What Does It Mean to be Charitable?

Published for Coates' Canons on March 20, 2017.

Last year I blogged about the increasing willingness of local governments to push back against charitable property tax exemptions for non-profit organizations.  Two recent law review articles demonstrate that this trend continues to gather steam. Although the articles involve different types of non-profits and different types of property, they both focus on the same key property tax exemption question: What does it mean to be “charitable?”

In “Lay of the Land: Where Does Property Tax Exemption for Health Care Entities Stand Now?” 28 Taxation of Exempts 38 (Jan. 2017), Janice M. Smith and John V. Woodhall analyze a New Jersey court decision denying a property tax exemption for a large non-profit hospital.  In “Charitable Commerce: Examining Property Tax Exemptions for Community Economic Development Corporations,” 116 Columbia Law Review 1503 (Oct. 2016), Catriela Cohen discusses a New York court decision removing the property tax exemption from property owned by a non-profit economic development organization.

While property tax exemption categories and definitions vary widely from state to state, one constant is the charitable purpose and charitable use test.  A property owner seeking a charitable exemption must demonstrate both that it is organized for charitable purposes and that it uses the property in question for charitable purposes.
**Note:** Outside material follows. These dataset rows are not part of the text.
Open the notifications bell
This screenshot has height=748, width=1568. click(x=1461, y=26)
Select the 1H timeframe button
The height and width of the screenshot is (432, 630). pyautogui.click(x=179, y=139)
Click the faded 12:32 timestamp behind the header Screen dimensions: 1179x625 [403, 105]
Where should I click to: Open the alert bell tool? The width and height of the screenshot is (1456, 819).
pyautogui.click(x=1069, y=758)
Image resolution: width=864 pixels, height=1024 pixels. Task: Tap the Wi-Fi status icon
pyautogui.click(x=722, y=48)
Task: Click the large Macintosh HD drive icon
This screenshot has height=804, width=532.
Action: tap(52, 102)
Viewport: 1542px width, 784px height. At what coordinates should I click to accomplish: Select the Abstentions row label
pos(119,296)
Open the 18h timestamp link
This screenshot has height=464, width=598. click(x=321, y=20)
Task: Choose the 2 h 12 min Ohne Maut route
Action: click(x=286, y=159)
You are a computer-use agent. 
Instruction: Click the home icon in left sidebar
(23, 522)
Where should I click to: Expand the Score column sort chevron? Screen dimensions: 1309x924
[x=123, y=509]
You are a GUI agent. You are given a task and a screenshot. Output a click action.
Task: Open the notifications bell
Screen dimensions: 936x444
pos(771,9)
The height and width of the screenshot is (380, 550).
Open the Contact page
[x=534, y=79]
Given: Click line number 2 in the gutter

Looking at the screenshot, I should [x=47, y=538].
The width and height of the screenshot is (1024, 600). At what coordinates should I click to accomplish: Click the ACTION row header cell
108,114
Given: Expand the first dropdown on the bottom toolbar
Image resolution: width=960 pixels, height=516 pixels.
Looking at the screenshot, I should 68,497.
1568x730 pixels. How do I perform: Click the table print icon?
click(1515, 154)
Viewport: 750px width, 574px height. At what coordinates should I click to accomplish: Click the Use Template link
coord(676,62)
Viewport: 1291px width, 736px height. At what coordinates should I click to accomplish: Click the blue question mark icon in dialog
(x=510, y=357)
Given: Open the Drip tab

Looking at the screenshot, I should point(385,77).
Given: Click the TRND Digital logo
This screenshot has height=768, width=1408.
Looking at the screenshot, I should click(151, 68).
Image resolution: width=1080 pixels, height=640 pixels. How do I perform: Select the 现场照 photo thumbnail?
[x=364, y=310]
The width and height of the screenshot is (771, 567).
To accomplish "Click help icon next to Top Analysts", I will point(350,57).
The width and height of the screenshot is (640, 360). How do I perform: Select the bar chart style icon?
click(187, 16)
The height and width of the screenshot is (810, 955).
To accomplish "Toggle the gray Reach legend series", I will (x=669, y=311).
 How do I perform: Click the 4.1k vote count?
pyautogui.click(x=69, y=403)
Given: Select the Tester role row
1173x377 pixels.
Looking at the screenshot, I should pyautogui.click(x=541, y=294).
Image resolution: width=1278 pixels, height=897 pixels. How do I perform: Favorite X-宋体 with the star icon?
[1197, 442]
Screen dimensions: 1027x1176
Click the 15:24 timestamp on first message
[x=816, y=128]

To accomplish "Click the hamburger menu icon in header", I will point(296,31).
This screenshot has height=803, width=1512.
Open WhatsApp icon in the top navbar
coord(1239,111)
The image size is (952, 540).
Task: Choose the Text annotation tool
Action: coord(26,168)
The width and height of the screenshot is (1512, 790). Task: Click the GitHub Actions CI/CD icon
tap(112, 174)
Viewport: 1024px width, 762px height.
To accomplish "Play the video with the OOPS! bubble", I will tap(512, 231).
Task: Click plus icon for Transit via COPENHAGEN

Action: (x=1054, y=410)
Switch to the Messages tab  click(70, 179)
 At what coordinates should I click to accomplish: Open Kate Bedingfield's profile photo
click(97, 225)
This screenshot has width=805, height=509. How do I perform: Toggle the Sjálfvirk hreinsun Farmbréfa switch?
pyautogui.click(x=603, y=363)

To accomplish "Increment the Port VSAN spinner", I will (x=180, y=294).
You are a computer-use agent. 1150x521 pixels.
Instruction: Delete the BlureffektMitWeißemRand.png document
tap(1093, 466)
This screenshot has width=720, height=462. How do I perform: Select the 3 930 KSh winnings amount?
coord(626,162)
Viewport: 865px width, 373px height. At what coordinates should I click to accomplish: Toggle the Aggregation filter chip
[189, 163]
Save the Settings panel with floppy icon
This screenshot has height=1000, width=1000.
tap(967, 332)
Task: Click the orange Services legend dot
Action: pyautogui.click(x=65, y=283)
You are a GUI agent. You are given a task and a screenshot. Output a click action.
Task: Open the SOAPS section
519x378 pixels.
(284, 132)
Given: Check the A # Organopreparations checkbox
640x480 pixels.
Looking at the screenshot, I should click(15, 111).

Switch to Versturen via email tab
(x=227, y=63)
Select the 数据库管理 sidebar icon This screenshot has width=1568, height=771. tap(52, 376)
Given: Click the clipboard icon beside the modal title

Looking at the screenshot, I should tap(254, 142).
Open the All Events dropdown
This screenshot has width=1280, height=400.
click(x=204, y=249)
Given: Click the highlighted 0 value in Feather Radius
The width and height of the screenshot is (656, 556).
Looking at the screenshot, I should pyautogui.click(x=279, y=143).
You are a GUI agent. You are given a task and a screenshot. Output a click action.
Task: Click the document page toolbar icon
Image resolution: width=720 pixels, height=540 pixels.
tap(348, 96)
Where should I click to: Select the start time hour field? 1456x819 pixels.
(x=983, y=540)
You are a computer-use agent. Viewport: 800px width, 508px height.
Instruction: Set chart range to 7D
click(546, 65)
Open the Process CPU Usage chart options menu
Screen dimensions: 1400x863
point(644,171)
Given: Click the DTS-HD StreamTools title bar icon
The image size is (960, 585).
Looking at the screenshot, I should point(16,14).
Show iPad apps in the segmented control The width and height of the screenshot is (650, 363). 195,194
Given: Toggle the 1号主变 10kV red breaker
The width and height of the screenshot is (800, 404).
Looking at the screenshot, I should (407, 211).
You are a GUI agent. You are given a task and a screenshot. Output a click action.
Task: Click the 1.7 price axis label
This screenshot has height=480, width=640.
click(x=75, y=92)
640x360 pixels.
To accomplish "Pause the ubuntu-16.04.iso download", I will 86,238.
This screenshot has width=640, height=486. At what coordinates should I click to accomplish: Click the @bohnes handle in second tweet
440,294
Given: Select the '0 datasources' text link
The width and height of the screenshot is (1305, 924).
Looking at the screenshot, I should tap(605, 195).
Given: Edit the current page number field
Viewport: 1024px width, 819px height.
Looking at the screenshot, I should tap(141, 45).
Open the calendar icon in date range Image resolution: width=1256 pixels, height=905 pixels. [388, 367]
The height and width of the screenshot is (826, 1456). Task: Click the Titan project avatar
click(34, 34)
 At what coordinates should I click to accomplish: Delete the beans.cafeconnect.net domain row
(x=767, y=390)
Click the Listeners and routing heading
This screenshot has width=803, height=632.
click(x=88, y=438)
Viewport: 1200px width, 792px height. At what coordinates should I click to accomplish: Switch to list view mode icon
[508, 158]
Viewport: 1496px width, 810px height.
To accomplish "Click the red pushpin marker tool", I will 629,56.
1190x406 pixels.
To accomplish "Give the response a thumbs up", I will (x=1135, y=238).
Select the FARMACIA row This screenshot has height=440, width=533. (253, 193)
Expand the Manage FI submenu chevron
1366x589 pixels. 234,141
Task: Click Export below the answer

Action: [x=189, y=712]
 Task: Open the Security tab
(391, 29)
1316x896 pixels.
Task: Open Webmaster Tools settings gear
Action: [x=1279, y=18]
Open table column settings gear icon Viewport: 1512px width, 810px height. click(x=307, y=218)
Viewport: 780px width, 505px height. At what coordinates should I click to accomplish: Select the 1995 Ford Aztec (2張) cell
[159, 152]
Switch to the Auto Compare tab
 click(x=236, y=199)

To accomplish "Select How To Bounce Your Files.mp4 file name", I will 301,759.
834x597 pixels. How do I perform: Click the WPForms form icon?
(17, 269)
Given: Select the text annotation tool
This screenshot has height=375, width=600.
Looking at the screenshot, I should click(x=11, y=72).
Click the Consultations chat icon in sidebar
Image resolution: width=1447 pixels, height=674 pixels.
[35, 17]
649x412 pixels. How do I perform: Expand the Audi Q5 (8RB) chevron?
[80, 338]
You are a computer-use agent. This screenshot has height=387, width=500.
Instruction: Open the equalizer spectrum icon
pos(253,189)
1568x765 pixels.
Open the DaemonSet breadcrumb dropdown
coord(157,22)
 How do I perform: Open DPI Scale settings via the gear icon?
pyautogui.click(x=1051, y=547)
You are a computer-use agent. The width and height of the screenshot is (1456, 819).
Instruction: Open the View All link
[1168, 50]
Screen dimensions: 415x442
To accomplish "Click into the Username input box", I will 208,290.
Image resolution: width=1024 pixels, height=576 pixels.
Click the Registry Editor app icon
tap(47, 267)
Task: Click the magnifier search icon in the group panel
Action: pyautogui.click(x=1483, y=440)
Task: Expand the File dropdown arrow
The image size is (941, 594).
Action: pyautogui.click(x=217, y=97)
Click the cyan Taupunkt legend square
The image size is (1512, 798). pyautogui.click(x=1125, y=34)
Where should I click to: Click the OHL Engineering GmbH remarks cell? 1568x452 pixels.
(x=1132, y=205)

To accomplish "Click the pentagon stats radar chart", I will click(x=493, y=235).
Read more about these requirements under North Carolina law here.

In the New Jersey case analyzed by Smith and Woodhall, Morristown Memorial Hospital (“MMH”) owned a million-square foot medical campus that included 700 hospital beds.  MMH is organized as a non-profit corporation and treats all patients without regard for their ability to pay.  However, like many other large medical centers, MMH also owned several physician practices, provided home care and nursing services, and was engaged in other for-profit activities.  Of the many doctors who provided care at the hospital, some were employees of the non-profit MMH while many others were private, for-profit doctors with staff privileges or service contracts with the hospital.

Faced with the hospital’s “labyrinthine” corporate and operational structure, the New Jersey court concluded that MMH did not qualify for the charitable property exemption because it could not “distinguish where the non-profit activity end[ed] and the for-profit activity beg[an].”  In other words, MMH satisfied the ownership test (it was an organization organized for charitable purposes) but failed the use test (it could not prove that it used the property for charitable activities).

The Cohen article involves a similar issue and a similar result, with a New York City non-profit losing its charitable property tax exemption due to its for-profit activities.  Instead of a non-profit hospital, the owner was a charitable non-profit community economic development corporation (“CEDC”) organized to “promote the development of the business-commercial-retail district of Jamaica, Queens.   The article first examines whether CEDCs in general can satisfy the “charitable purpose” requirement for property tax exemptions and then looks at the specific CEDC activity–operation of a commercial parking lot—that was at issue in the New York case.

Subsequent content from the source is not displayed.